Biden’s critics have long compared the president to
Soviet leader Leonid Brezhnev, who spent his final years in power hidden away
from the public. His supporters have preferred to see him as Konrad Adenauer,
the aging West German leader who once told Charles de Gaulle that he had
“broken the age barrier” when the French leader wondered how Adenauer could
possibly seem so spry in 1958. At the time of that conversation, Adenauer was
81—the same age Joe Biden was last night.
The lesson there is twofold: first, the Brezhnev
comparison has triumphed over the Adenauer comparison, leaving Biden branded as
a lost figure clinging to power. Second, the international community remembers
well what that means. Cue the Kremlinology that, in a frightful twist, the
Kremlin will be playing about the White House.
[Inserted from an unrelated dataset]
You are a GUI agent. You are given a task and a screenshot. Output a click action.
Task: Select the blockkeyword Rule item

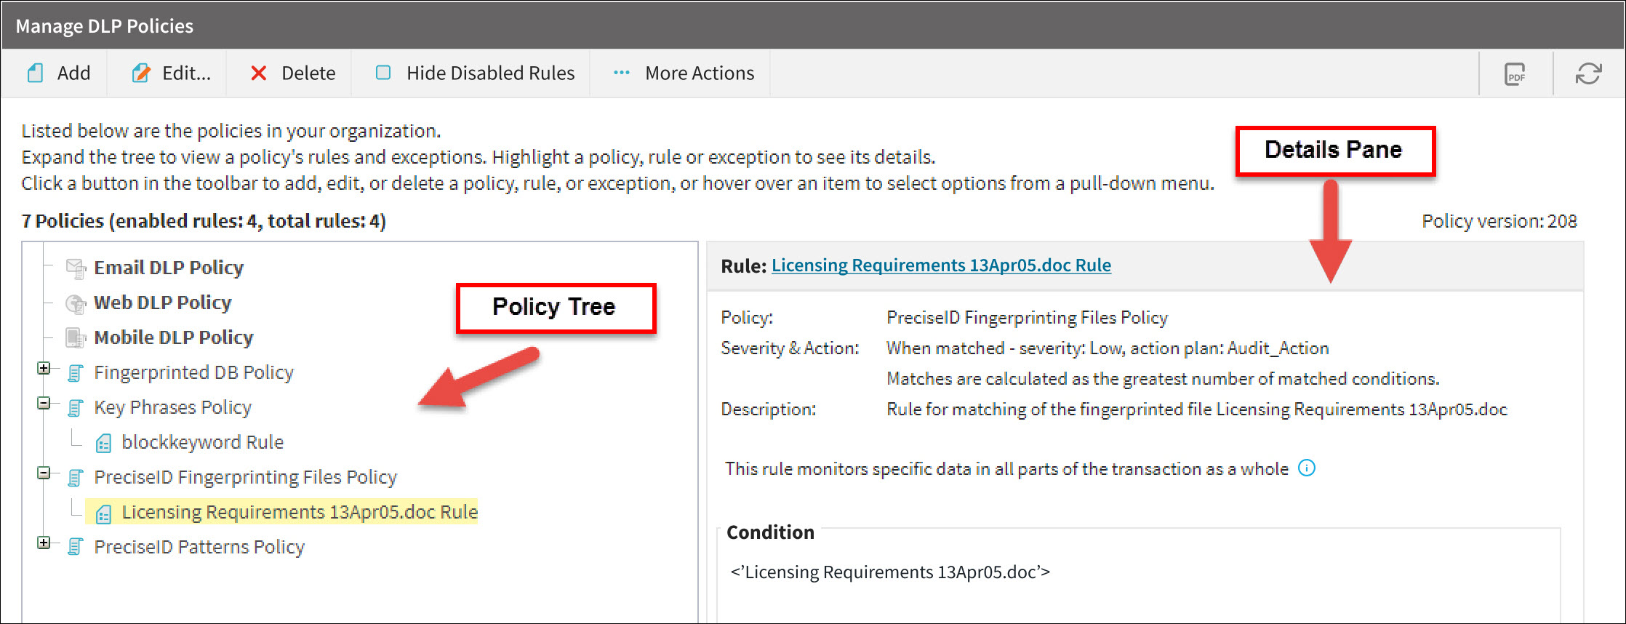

The rest of this election year will take place in a state
of heightened public anxiety. Already Biden’s attempts to deter Russia from
invading Ukraine and Iran from directly attacking Israel have failed. China
looms, as does war in Lebanon. The Biden administration’s slow-rolling of
Israel’s war in Gaza once looked foolish; it now appears utterly catastrophic.
And so waiting for a question about campus unrest and
violent riots outside of synagogues by pro-Hamas thugs felt increasingly vulgar
last night, as the debate wore on. And that is not because it is a petty side
issue—it isn’t. It is, in fact, a central challenge to American democratic
order at the moment. But it seemed insignificant last night, as the
world as one became convinced the American ship of state is without a captain.
Watching our allies turn a whiter shade of pale at the
spectacle of the non-Trump candidate made clear that everyone’s
calculations are changing. Buckle up.